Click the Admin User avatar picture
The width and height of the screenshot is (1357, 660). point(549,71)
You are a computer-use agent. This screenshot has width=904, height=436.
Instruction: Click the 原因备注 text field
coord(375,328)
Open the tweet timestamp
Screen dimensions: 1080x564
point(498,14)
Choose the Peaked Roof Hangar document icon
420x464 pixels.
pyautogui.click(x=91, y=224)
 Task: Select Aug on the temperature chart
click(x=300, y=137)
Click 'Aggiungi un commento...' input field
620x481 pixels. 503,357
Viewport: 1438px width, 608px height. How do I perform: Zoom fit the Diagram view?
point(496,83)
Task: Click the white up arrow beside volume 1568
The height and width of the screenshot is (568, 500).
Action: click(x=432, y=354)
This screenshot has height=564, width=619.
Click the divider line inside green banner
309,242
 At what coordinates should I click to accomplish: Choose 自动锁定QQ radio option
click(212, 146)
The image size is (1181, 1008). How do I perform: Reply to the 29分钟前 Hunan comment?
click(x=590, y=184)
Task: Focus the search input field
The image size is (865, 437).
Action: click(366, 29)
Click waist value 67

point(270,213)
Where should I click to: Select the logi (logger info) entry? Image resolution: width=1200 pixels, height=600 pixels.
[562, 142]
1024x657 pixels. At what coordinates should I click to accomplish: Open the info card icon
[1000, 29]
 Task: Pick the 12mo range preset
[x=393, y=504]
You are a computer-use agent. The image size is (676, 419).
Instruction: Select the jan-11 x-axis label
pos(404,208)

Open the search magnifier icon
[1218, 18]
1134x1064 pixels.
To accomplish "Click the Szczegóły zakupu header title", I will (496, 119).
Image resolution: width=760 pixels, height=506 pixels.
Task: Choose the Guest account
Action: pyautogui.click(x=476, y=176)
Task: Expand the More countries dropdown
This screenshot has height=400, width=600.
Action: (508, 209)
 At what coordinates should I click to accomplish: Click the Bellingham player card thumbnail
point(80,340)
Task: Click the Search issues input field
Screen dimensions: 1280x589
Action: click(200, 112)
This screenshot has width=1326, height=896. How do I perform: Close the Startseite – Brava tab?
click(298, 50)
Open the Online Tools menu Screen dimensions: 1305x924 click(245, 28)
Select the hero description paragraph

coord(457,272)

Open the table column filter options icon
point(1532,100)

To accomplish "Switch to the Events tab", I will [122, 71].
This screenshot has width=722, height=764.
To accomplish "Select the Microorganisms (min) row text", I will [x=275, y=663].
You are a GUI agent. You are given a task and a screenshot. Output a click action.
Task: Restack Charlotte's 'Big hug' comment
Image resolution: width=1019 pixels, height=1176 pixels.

* * * *

From the line containing "This screenshot has width=1326, height=896." through the closing line of the material above, return every line exactly and omit all others.

This screenshot has width=1326, height=896. How do I perform: Close the Startseite – Brava tab?
click(298, 50)
Open the Online Tools menu Screen dimensions: 1305x924 click(245, 28)
Select the hero description paragraph

coord(457,272)

Open the table column filter options icon
point(1532,100)

To accomplish "Switch to the Events tab", I will [122, 71].
This screenshot has width=722, height=764.
To accomplish "Select the Microorganisms (min) row text", I will [x=275, y=663].
You are a GUI agent. You are given a task and a screenshot. Output a click action.
Task: Restack Charlotte's 'Big hug' comment
Image resolution: width=1019 pixels, height=1176 pixels.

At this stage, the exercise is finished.